Subject C started calling his other dealers. It was fascinating to listen to them speak. Can’t they be nice to each other when they’re asking for weed?

It’s sad when you realize someone is addicted, so addicted we had to drive all around the Frankfurt area. And I really needed to pee. But I did not say anything. I was annoyed, but I thought to myself, you should take this as a lesson and an experience and a bladder-practice.

We went by the school (not my school) to find some people who happened to be hanging around and who happened to have some drugs to sell. They did not find any. At first I did not want them to find anyone with drugs, but honestly, after about an hour, I could not help thinking: “Can they please just get their weed and go! I have to pee!”

We went here and there, stopped in a park, they did not find anyone.

But here’s the highlight: Have you ever been stopped by a police car before?


Me neither.

But we almost were. We were headed in my direction when a police car turned and drove closely behind us, its lights blinking.

A discussion broke out whether to stop or not, the driver was panicking, the idiot was laughing and the friend was sensible enough to convince the driver to pull over. We heard the police use their loudspeakers and honestly I was not sure what to feel. I was a bit scared, a bit pissed off because I would never have gotten in this kind of situation on my own, but also a bit excited, because I’d never been stopped before.

So we pulled over and the police car passed us; we all could breathe again and I really needed the toilet.
Say NO to drugs! I have proof it’s harmful, I have his address.

When I finally got home, I was glad I did not need to cruise around with them anymore. Honestly I don’t know why Subject B drove us everywhere, when he himself does not drink or smoke or anything. If it had been me behind the wheel I would have driven them home and told them to see to it themselves if they were so desperate.

When we arrived near to my house, the idiot definitely proved that Cannabis does long-term brain damage. Near our house there is an old green house, very big, unmanned and full of weed. But not that kind of weed. Normal leaves and plants that have not been cut for years.

And the idiot asked me:

“Will we find weed in there?”

“I’m sure you’ll find weed in there.”

“No, seriously, like, real weed?”

I did not laugh. It was not funny anymore. What was he going to do? Break into the greenhouse and look for weed in the middle of the night?

So, that’s what I did last night, what did you do?

Next time, I think, before I get into a car with Subject C again (I hope I never have to talk to subject D), I’ll just get the last train that leaves an hour earlier.

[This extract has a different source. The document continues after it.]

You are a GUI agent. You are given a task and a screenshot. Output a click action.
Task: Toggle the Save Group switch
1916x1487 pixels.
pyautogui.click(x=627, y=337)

I hope Subject C knows, probably not though, that I do not support smoking, nor drugs, nor excessive drinking (especially as a sip of campaigne will get me drunk). Because the truth is, smoking opens you up to drugs, soft drugs open you up to harder drugs, harder drugs open you up to serious addiction and health risks and those things lead to death or at least ruin – I’m not sure which is worse.